Es gab damals in dem Uni-Städtchen tatsächlich noch die berühmten "stadtbekannten Originale". Den verbummelten Studenten, der in einem Gartenhaus lebte, Gedichte und Abhandlungen über irgendeine Maori-Kultur schrieb und sagenhafte Parties veranstaltete. Die verbummelte Studentin, die sich zur Künstlerin adelte und krass geschminkt in langen Gewändern herumlief. Der verbummelte Student, den man nur in der einen abgewetzten Leinenjacke kannte, der Jahr für Jahr dieselben Vorlesungen besuchte, die er immer wieder mitschrieb und der im vielleicht 30. oder 40. Semester von einer Hiwi-Tätigkeit lebte.
Er war Beisitzer bei immer denselben Prüfungen (damals ging das!) und hatte im Laufe der Jahre alle Fragen jedes Prüfers gelernt, unvermeidlicherweise. Natürlich durfte er nicht aus den Prüfungen plaudern, aber ein paar unvermeidliche Ratschläge gab er doch ... wenn man ihn zB. zum einen oder anderen Glas Wein einlud.
Zitat von Gansguoter im Beitrag #8Gerade wegen des Hintergrunds wurde an dem Lehrstuhl, wo ich ab 1994 gearbeitet habe, zunehmend nur noch von SHK und WHK gesprochen.
Interessant. Offenbar gab es also zwei Möglichkeiten - entweder vergaß man die Herkunft des Worts bzw. deutete dieses um, oder man verbannte es.
Amtsdeutsch korrekt sind es übrigens, glaube ich, StHK.
Da sich die Tätigkeit der "Hiwis" nicht nur auf LKW-Fahren beschränkte, sondern diese Hiwis auch aktiv an der Durchführung des Holocausts beteiligt waren, verbietet sich m.E. die Verwendung dieser Bezeichnung.

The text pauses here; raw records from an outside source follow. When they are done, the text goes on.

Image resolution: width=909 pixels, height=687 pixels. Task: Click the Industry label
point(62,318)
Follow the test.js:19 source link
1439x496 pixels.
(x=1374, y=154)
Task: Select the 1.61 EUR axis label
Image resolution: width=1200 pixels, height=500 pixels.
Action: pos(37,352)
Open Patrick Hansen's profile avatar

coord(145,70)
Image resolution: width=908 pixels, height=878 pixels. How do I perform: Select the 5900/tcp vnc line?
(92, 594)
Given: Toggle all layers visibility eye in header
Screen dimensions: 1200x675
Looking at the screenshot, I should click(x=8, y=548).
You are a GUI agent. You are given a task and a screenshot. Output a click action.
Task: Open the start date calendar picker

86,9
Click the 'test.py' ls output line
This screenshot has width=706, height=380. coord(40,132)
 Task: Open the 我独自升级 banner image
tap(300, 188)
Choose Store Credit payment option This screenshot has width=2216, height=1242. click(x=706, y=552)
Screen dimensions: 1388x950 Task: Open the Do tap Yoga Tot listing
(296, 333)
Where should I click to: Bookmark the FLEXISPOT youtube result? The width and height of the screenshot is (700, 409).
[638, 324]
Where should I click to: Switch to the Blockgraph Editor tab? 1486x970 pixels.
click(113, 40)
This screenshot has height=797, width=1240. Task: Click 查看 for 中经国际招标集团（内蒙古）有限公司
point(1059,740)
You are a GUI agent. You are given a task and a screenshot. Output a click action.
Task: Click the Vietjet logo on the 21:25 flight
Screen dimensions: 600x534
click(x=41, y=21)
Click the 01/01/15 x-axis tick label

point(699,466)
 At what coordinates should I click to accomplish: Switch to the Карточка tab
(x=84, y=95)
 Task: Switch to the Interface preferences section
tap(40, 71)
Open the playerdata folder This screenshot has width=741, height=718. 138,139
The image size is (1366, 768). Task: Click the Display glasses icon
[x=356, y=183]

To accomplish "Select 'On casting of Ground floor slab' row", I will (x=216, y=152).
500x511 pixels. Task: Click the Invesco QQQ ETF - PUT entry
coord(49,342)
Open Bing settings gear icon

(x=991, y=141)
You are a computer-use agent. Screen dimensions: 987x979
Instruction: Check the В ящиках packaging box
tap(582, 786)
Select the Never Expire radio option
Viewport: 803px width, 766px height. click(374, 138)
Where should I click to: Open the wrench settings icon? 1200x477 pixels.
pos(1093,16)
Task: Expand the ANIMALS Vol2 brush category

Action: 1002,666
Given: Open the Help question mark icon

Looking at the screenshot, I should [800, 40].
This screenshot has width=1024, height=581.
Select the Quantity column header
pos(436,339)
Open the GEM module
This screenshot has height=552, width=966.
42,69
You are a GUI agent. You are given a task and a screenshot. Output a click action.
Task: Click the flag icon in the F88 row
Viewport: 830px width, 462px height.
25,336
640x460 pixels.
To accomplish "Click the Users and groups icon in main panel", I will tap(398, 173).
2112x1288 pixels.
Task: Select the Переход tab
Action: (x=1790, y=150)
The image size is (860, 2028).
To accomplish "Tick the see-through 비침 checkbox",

"Allein 3.000 bis 4.000 Hilfswillige wurden seinerzeit im Lager Trawniki für die SS ausgebildet. Dieses Ausbildungscamp der SS für „fremdvölkische Einheiten“ befand sich südlich von Lublin in Polen, wo auch ein Zwangsarbeitslager existierte. Die militärische Ausbildung dort dauerte zwei bis drei Monate. Viele der Rekrutierten – zu einem großen Teil Ukrainer, aber auch Letten oder Litauer – wurden dann als Bewachungspersonal in Vernichtungslagern wie Treblinka oder Sobibor eingesetzt, später ebenso in Auschwitz oder Stutthof. Ein Teil wurde ferner zur Bekämpfung von Partisanen oder zur Bewachung militärischer und wirtschaftlicher Objekte der SS abkommandiert."